Drug Guide
Anileridine Phosphate
Classification
Therapeutic: Analgesic
Pharmacological: Opioid analgesic (Narcotic)
FDA Approved Indications
- Management of moderate to severe pain
Mechanism of Action
Anileridine binds selectively to opioid receptors in the central nervous system, particularly the mu-opioid receptor, resulting in inhibition of ascending pain pathways, altering the perception of and response to pain.
Dosage and Administration
Adult: Typically 50-100 mg every 3-4 hours as needed, not to exceed 600 mg per day.
Pediatric: Data limited; use with caution and under specialist guidance.
Geriatric: Start at lower doses due to increased sensitivity; monitor for adverse effects.
Renal Impairment: Adjust dose accordingly; careful titration needed.
Hepatic Impairment: Use with caution; monitor closely; dose adjustments may be required.
Pharmacokinetics
Absorption: Well absorbed via intramuscular and subcutaneous routes.
Distribution: Widely distributed in body tissues including the brain.
Metabolism: Primarily metabolized in the liver.
Excretion: Excreted mainly via the kidneys.
Half Life: Approximately 2–4 hours.
Contraindications
- Hypersensitivity to anileridine or other opioids.

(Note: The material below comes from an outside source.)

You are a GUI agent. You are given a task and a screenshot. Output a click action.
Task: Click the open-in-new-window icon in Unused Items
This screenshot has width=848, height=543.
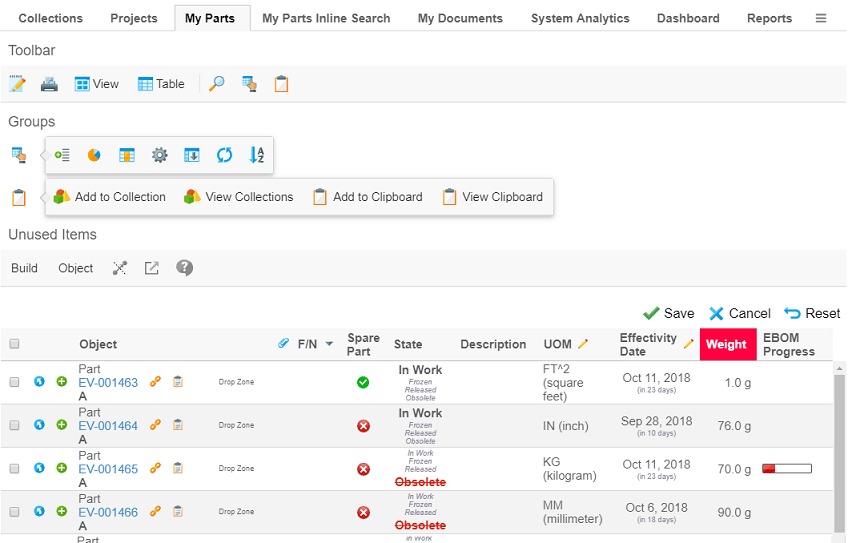tap(152, 268)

- Severe respiratory depression.
- Acute or severe bronchial asthma.
Precautions
- Use caution in patients with head injury, increased intracranial pressure, or impaired hepatic or renal function.
- Potential for dependence, misuse, and addiction.
Adverse Reactions - Common
- Drowsiness, dizziness (Common)
- Nausea, vomiting (Common)
- Constipation (Common)
Adverse Reactions - Serious
- Respiratory depression (Serious)
- Hypotension or shock (Serious)
- Allergic reactions including rash, pruritus (Uncommon)
Drug-Drug Interactions
- CNS depressants (e.g., sedatives, tranquilizers, alcohol)
- MAO inhibitors (risk of profound sedation, respiratory depression)
Drug-Food Interactions
- Alcohol
Drug-Herb Interactions
N/ANursing Implications
Assessment: Monitor respiratory status, level of consciousness, and pain relief.
Diagnoses:
- Risk for respiratory depression
- Ineffective breathing pattern
Implementation: Administer with caution, monitor vital signs closely, especially respiratory rate.
Evaluation: Assess pain relief effectiveness and monitor for adverse effects.
Patient/Family Teaching
- Do not operate heavy machinery or drive until effects are known.
- Avoid alcohol and other CNS depressants.
- Report any signs of respiratory depression or allergic reactions immediately.
Special Considerations
Black Box Warnings:
- Potential for misuse, addiction, overdose.
Genetic Factors: Genetic variations can affect metabolism and response.
Lab Test Interference: May interfere with certain lab tests; inform laboratory personnel.
Overdose Management
Signs/Symptoms: Respiratory depression, unconsciousness, pinpoint pupils, hypotension.
Treatment: Administer opioid antagonists such as naloxone; supportive respiratory and cardiovascular care.
Storage and Handling
Storage: Store at room temperature away from light and moisture.
Stability: Stable under recommended storage conditions.